Viewers won't see much of Strayer in the miniseries -- he's shown arriving at the beginning of an arduous siege in Bastogne, Belgium, in full dress uniform, having flown directly from a friend's wedding in London, and in a few other scenes.
That's just how Strayer -- who describes himself as a guy who wants to "stay in the background" -- likes it.
Indeed, if there's one thing troubling him about all the hoopla and attention that Band of Brothers will bring to his corner of the war, it's that some of his compatriots seem to be chasing the limelight a little too aggressively.
"I got mixed emotions, I guess," said Strayer, whose small home office features his military honors, including a Purple Heart, four Bronze Stars and a Silver Star, in a simple frame.
"I know those (Easy Company) guys real well, and there's three or four of them who are looking forward to this . . . pushing on the fame angle," he added. "But every one of our companies did a great job . . . It just happened that Stephen Ambrose chose to write about Easy Company."
"I won't say you get used to (the killing), but you do become inured to it," said Strayer, who said he never realized how evil Hitler was until he helped liberate a concentration camp at Landsberg, Germany. "I guess when I was involved with it, I was scared. But I was so damn busy, I didn't know I was scared."
Lewis sees the situation a little differently.
"What (the veterans) might say, is "We're not heroes . . . We're ordinary men who did extraordinary things,' " Lewis said. "But having studied it and acted it, I'm here to tell you that people make choices in situations like that. And people (in Easy Company) made heroic choices."
Strayer, 89, a retired insurance executive, moved to St. Petersburg from the Philadelphia area in 1981. He still sees the men of Easy Company at their annual reunion and flew to Normandy courtesy of HBO for a special Band of Brothers screening in June.
"There is an indefinable something that binds you together," Strayer said of the men he fought alongside in Europe. "You feel closer to them than anybody else.
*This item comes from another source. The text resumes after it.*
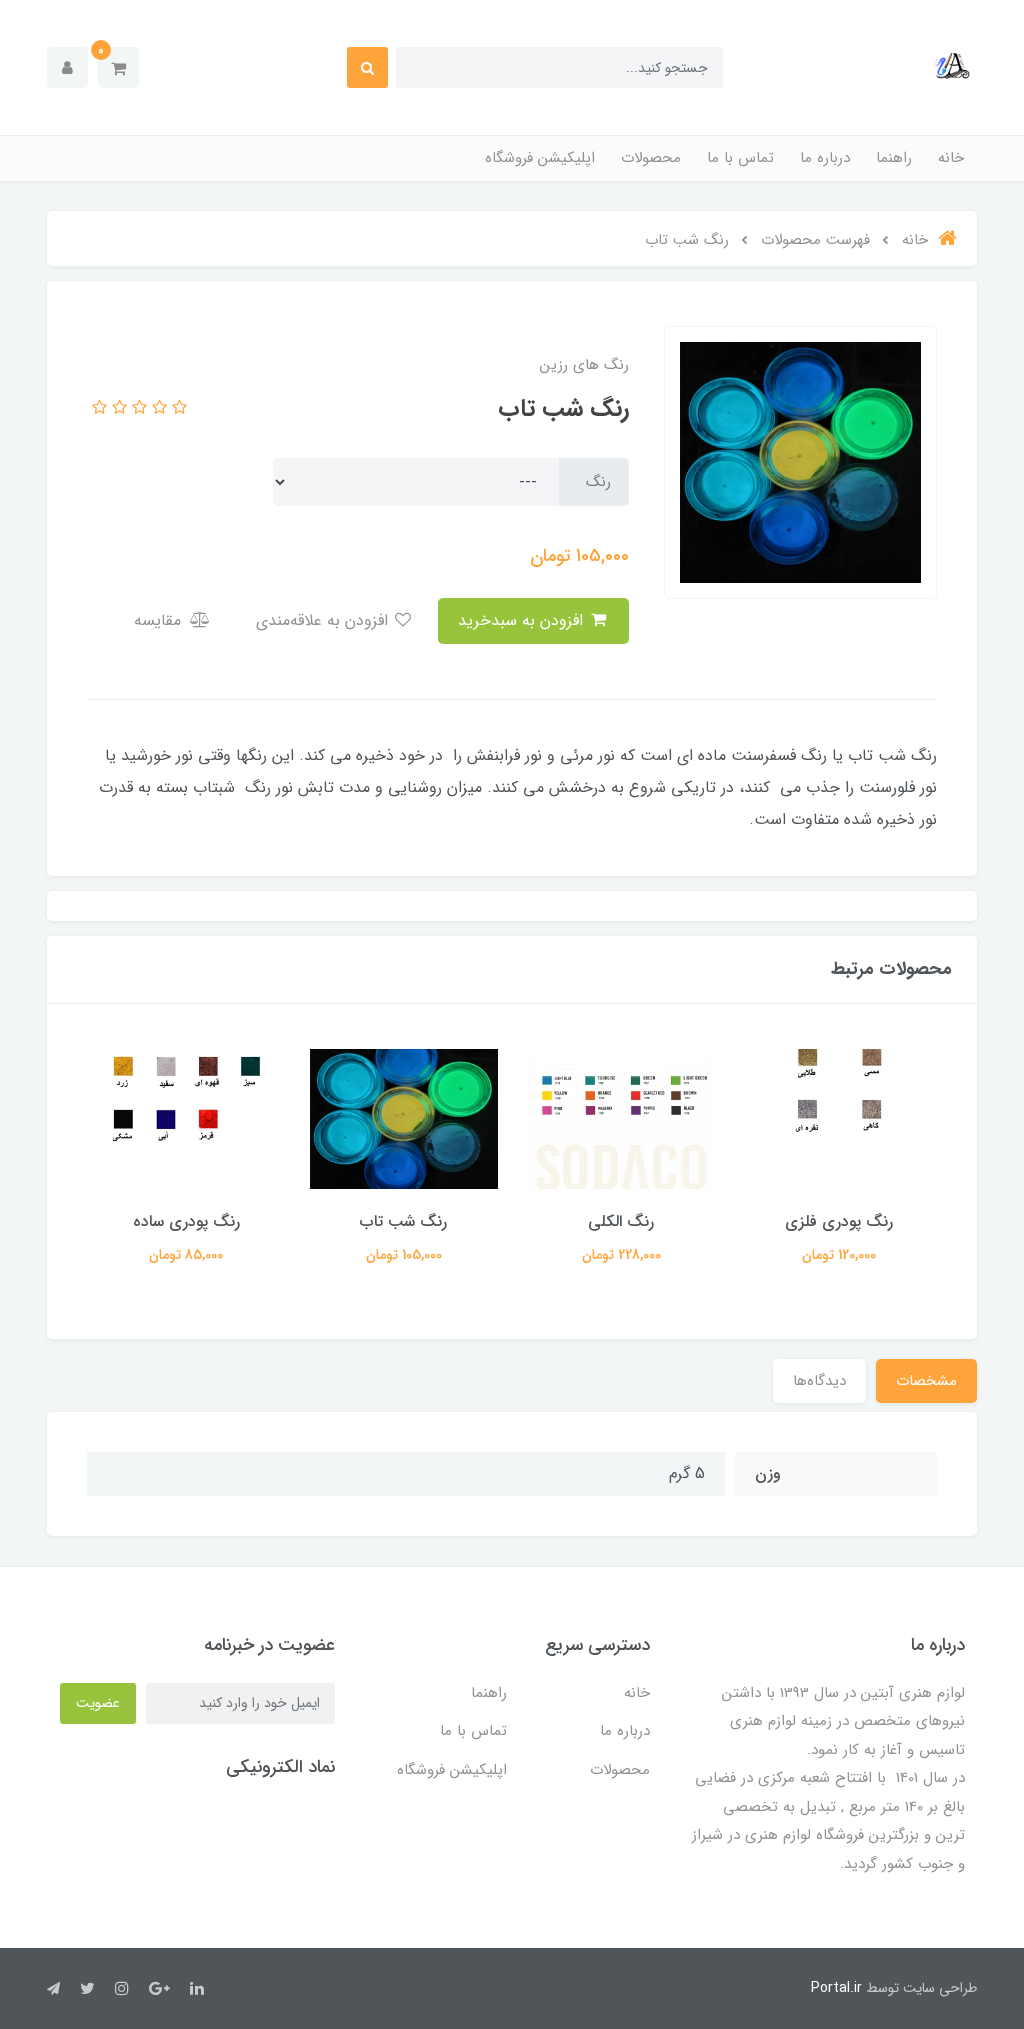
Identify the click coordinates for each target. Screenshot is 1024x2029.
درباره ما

Especially civilians who haven't the slightest concept of what it was like."
Lewis hopes Band of Brothers helps bridge that gap, outlining World War II's horrors and highlights in a way that makes the experience both profound and personal.
"It's only natural to have so many retrospectives on the last great war of the century," he said. "The big (question) is: Will Band of Brothers be one too many or just enough? I guess we'll all find out soon enough."